Shiite Lebanese members of Iranian-backed Hezbollah walk barefoot as they carry a poster showing Hezbollah drones with Arabic words that read: ‘We are coming,’ during the holy day of Ashoura in a southern suburb of Beirut, Lebanon, Aug. 9, 2022. (AP/Hussein Malla)

IDF troops are currently positioned behind defenses and on the rear slopes away from Hezbollah missiles. An invasion would put them in harm’s way while not even solving the problem it was meant to address — Hezbollah’s fire at Israeli civilians.

The IDF could take every square inch of territory 10 — even 20 — kilometers from the border, and Hezbollah would still be able to rain rockets down across Israel.
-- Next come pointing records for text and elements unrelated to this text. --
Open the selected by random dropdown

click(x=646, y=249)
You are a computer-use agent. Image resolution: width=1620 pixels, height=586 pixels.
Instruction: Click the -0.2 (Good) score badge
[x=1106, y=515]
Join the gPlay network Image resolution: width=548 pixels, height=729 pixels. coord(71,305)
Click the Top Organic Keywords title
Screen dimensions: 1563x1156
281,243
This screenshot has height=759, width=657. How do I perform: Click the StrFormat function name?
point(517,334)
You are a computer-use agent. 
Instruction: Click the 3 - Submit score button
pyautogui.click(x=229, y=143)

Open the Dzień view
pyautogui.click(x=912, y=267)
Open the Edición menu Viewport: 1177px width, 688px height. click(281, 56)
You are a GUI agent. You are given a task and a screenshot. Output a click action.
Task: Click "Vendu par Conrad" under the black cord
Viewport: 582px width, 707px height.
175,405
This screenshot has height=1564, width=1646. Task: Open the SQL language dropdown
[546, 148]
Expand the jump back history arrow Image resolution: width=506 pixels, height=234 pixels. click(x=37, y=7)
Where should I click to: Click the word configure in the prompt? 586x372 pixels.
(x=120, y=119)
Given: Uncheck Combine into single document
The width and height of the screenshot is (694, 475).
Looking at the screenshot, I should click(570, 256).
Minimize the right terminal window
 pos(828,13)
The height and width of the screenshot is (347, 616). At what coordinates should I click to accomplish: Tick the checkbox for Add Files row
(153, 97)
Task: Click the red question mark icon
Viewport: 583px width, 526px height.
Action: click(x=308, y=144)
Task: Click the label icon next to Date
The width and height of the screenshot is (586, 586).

The fight would turn into a costly maneuver war, combined with Israel inflicting massive damage on Lebanon, while Hezbollah does the same to Israel’s home front.

This picture taken on December 31, 2023 from southern Lebanon shows smoke billowing across the border in northern Israel after the Iran-backed Hezbollah terror group launched a barrage of rockets amid ongoing cross-border tensions. (Hasan FNEICH/AFP)

It would, in effect, be another war meant not to defeat Hezbollah but to deter it through punishment — the same type of campaign that was proven so woefully ineffective on October 7.

And it would end in a ceasefire agreement, one that residents of the north are unlikely to put much stock in.

Israel would have expanded the current war of attrition in the north, but would be in a worse position afterward.

“The price will be far, far greater than the achievement,” Ortal cautioned.

That doesn’t leave Israel with great options.

Prime Minister Benjamin Netanyahu (left) and Defense Minister Yoav Gallant attend a press conference at the Kirya military base in Tel Aviv, Oct. 28, 2023. (Abir Sultan/Pool Photo via AP)

Still, it needs to come to a decision in Gaza. Israel could enhance the military campaign temporarily to maximize its achievements before declaring some sort of end to the war. Netanyahu could also introduce a new type of pressure on Sinwar by finally allowing the Palestinian Authority to start taking control of areas in Gaza, which could allow Israel to shorten this stage of the fight against Hamas.

Or it could take the view that the war on Hamas is only one small preliminary fight in a generational struggle against Iran and its proxies, and accept Sinwar’s terms to start building the IDF for its impending invasion of Lebanon a few short years down the road.

In any event, a simultaneous fight against both Hamas and Hezbollah right now is not a situation Israel should put itself into.

“Why would an army that was built 30 years for deterrence operations suddenly be able to defeat both Hamas and Hezbollah militarily?” asked Ortal.

Or, as Sun Tzu wrote 2,500 years ago, “The good fighters of old first put themselves beyond the possibility of defeat, and then waited for an opportunity to defeat the enemy.”